「店舗で使うEC」とは インストアアプリの可能性
多様化・進化し続けるレビューだが、活用の場はオンラインだけではない。昨今、店舗とEC双方を運営するコマース事業者にとって最優先課題となっているのが、OMO(Online Merges with Offline)への取り組みだ。OMOの目指すところはCXの向上。その第一歩は、オンラインで提供されているメリットを店舗にも取り入れること、すなわち「店舗でECを使うこと」とも言われている。

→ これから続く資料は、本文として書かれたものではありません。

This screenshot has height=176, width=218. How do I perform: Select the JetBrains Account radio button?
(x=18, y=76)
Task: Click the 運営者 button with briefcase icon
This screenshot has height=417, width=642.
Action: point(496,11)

店舗においてもレビューやQ&A、ハッシュタグといったUGCを活用する流れはもはや必然だろう。
「ユーザーが店頭で目の前にある商品の情報を検索する行動は、もはや当たり前と言えます。その際、有用な情報として主に参照されるのがレビューです。つまり店頭で自社ECに誘導し、該当商品のレビューを見てもらうことは非常に重要と言えます。もちろん、自社ECに十分なレビュー情報を用意しておくことは欠かせません」(山崎氏)
これは「来店客を他社ECに逃がさないための『ディフェンス』、購買の後押しやCX向上といった『オフェンス』の両サイドから求められる要件」だと山崎氏は強調する。要件を満たすには、店舗内でユーザーが商品のレビュー情報へ容易にアクセスできる環境を整えなくてはならない。その環境づくりに有効なツールとして、山崎氏は「インストアアプリ」を挙げた。

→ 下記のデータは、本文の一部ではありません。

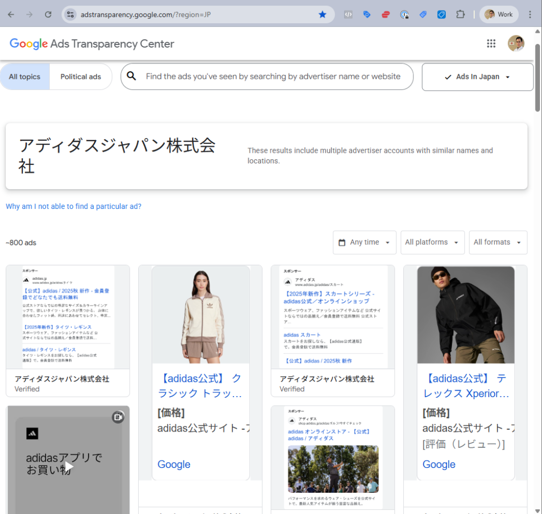Play the adidas app video ad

「インストアアプリは、ECアプリをベースに店舗でのコンシェルジュ機能を提供するものです。OMOが発展しているアメリカでは同アプリの活用が盛んです。普段はECアプリとして使いながら、店舗に行くと店内ガイドアプリとして利用できます。店内在庫情報・商品位置検索・タイムセール案内・店員呼び出しといった基本機能のほか、店頭商品の二次元コード読み取りなどによるレビュー情報表示にも対応しています」(山崎氏)

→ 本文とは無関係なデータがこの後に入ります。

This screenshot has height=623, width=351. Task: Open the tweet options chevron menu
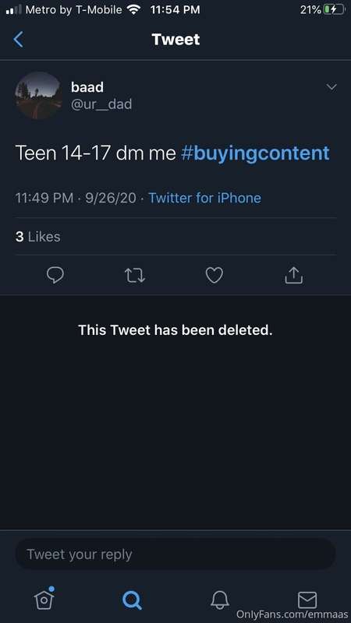[x=331, y=86]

日本でも今後、インストアアプリの導入・活用が進むと予想される。ZETAのOMO・DXソリューション「ZETA CLICK」にも、インストアアプリ機能の実装が進んでいる状況だ。
ほかにも、店舗スタッフによる商品レコメンドや、スタッフ自身がモデルも兼ねたコーディネート提案などを発信する「スタッフコンテンツ」も注目されている。店舗発の情報がECにも展開されつつある現代は、まさにOMOらしいUGC活用が活発化していると言えるだろう。